French politician (born 1979)

Laure Ferrari (/fr/; born October 1979) is a French politician who has worked for several right-wing political organisations and parties, including the French nationalist party Debout la France (DLF).

Ferrari was head of the Institute for Direct Democracy in Europe (IDDE), a Eurosceptic think tank. Ferrari was also founding member of The Movement, together with Mischaël Modrikamen and his wife Yasmine Dehaene-Modrikamen, which in 2018 was joined and promoted by Steve Bannon.

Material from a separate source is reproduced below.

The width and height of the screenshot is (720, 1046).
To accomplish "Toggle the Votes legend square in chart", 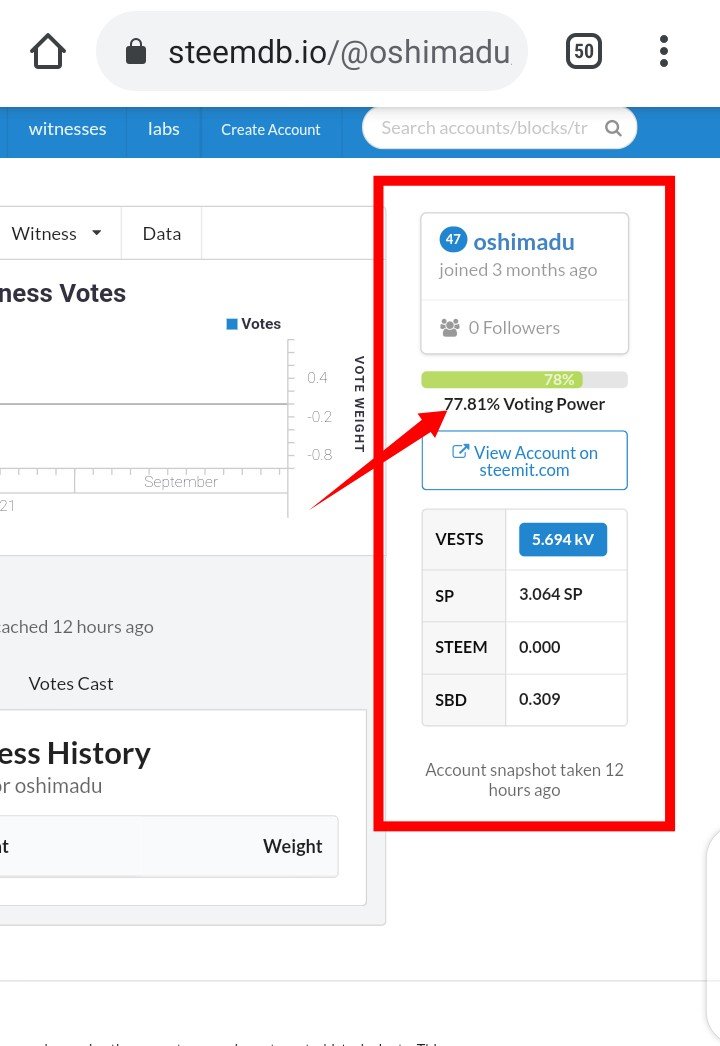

Ferrari is the partner of Reform UK leader Nigel Farage.

== Career ==
Laure Ferrari was born in Épinal. She studied English at the University of Strasbourg. Ferrari stated her interest in politics began with the 2005 French European Constitution referendum. She made acquaintance with then leader of UKIP Nigel Farage 2007 in Strasbourg, while working as a waitress, which led her to start a political career. Farage firstly gave her a job as a parliamentary assistant in charge of environmental issues. Subsequently, she was made director of public relations for the British delegation of the Europe of Freedom and Democracy (EFD) parliamentary group (2009–2014), which later became the Europe of Freedom and Direct Democracy (EFDD) group.

The EFD/EFDD was at the time co-chaired by Nigel Farage and Francesco Speroni. In this context she met Nicolas Dupont-Aignan, leader of the far-right Eurosceptic French party "France Arise" (Debout la France), itself a member of the Alliance for Direct Democracy in Europe (ADDE), founded by UKIP. For Debout la France, she first worked as a departmental secretary in Bas-Rhin and then as a European affairs delegate in the party's national office. She stood as a candidate for the party at the 2014 European Parliament election in France, but was unsuccessful.

She did not run for a second term, but instead focused on her new role as head of the Institute for Direct Democracy in Europe (IDDE), a Eurosceptic think tank, which was accused in 2017 of having illegally diverted public money for the benefit of UKIP. The party was under investigation for having received over £400,000 in donations from the think tank prior to the UK General Election and the Brexit referendum. The UK's Electoral Commission found UKIP had complied with the UK's political-finance rules.

In January 2017, she was founding member of The Mouvement / Le Mouvement together with Mischaël Modrikamen and his wife Yasmine Dehaene-Modrikamen. Although Modrikamen had envisioned the Movement to become an alliance of populist proponents in Europe and abroad, the project did not catch attention until July 2018 when Steve Bannon declared to work on a European alliance of far-right forces.

== Personal life ==
Ferrari is the long-term partner of Nigel Farage, leader of Reform UK, formerly known as the Brexit Party, and former leader of UKIP. Ferrari first met Farage in 2007 when she was working in Strasbourg as a waitress. Ferrari worked for Farage as his EU parliamentary aide and in 2017 stayed at his home in London. Ferrari travelled to Queensland in Australia to greet Farage on his exit from the 23rd series of I'm A Celebrity...Get Me Out of Here! in 2023, when he finished third in the public vote.

Ferrari bought a detached property in Clacton which was initially reported in the media that they shared and jointly owned. After further investigation this was found to be false. Farage said he misspoke when questioned by journalists about the purchase.